#### [Data supplied]
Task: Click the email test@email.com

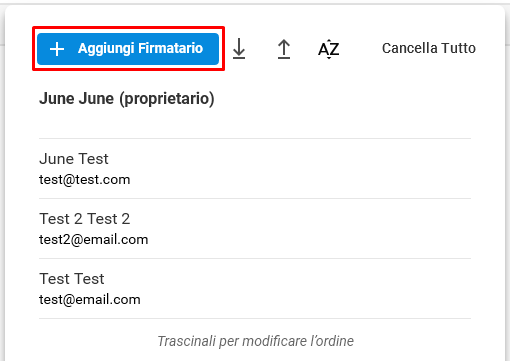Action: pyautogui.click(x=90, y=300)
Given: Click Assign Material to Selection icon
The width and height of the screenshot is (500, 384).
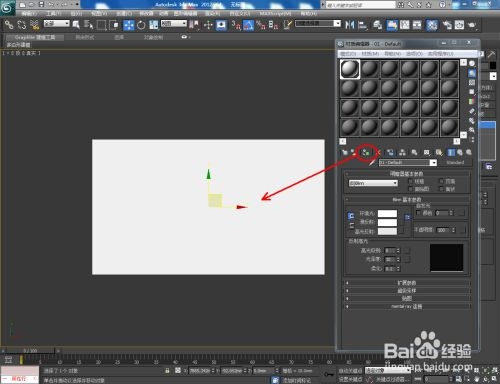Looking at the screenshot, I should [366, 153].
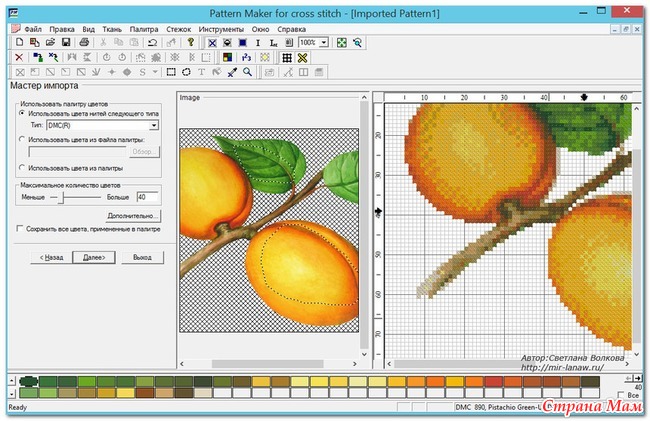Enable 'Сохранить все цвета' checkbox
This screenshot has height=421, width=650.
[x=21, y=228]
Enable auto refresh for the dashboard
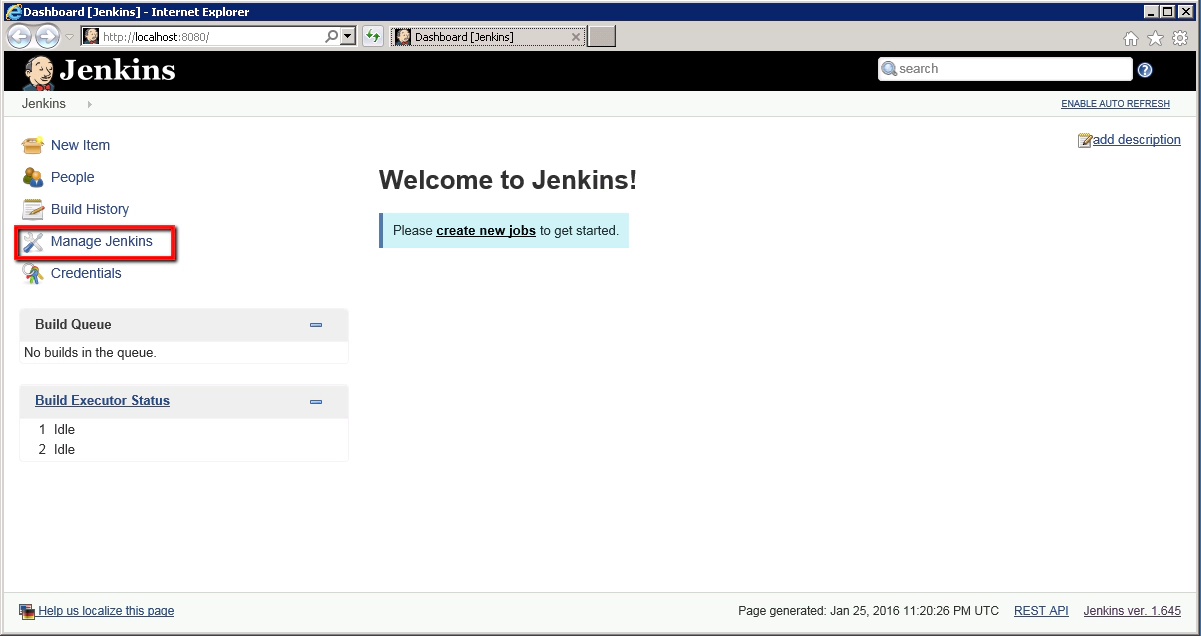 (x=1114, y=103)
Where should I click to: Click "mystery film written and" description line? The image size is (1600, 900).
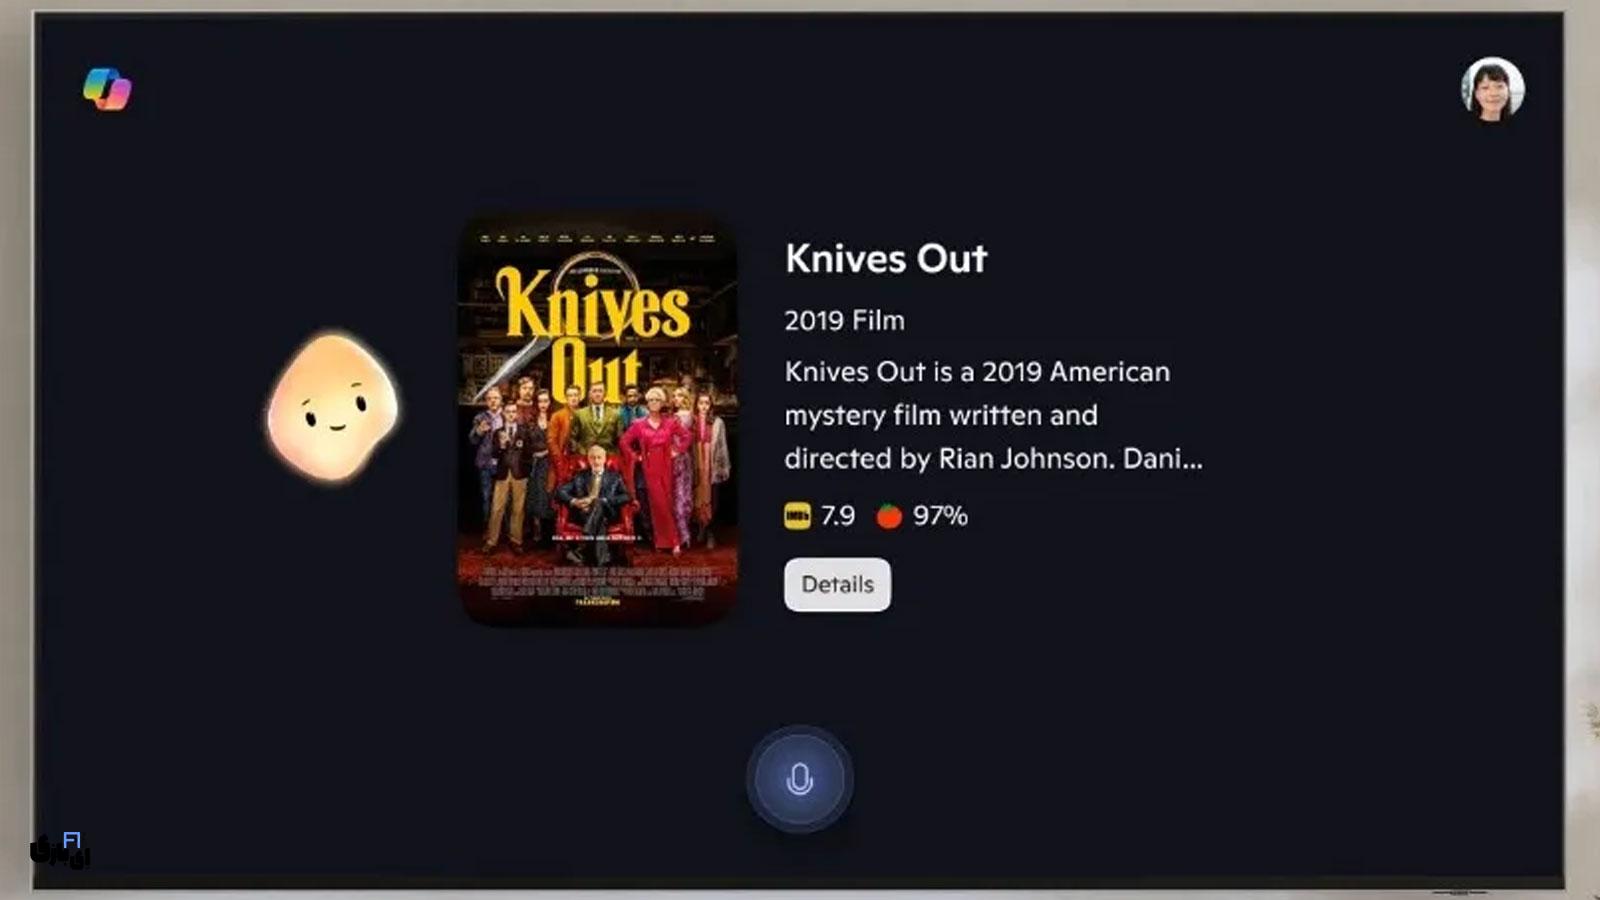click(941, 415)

#### [Task statement]
Express every line of the entries above as a JSON list of strings, one string per line, skipping blank lines and leaving out the pictures.

#### [The response]
[
  "Task: Click the email test@email.com",
  "Action: pyautogui.click(x=90, y=300)",
  "Given: Click Assign Material to Selection icon",
  "The width and height of the screenshot is (500, 384).",
  "Looking at the screenshot, I should [366, 153].",
  "Enable 'Сохранить все цвета' checkbox",
  "This screenshot has height=421, width=650.",
  "[x=21, y=228]",
  "Enable auto refresh for the dashboard",
  " (x=1114, y=103)",
  "Where should I click to: Click \"mystery film written and\" description line? The image size is (1600, 900).",
  "click(941, 415)"
]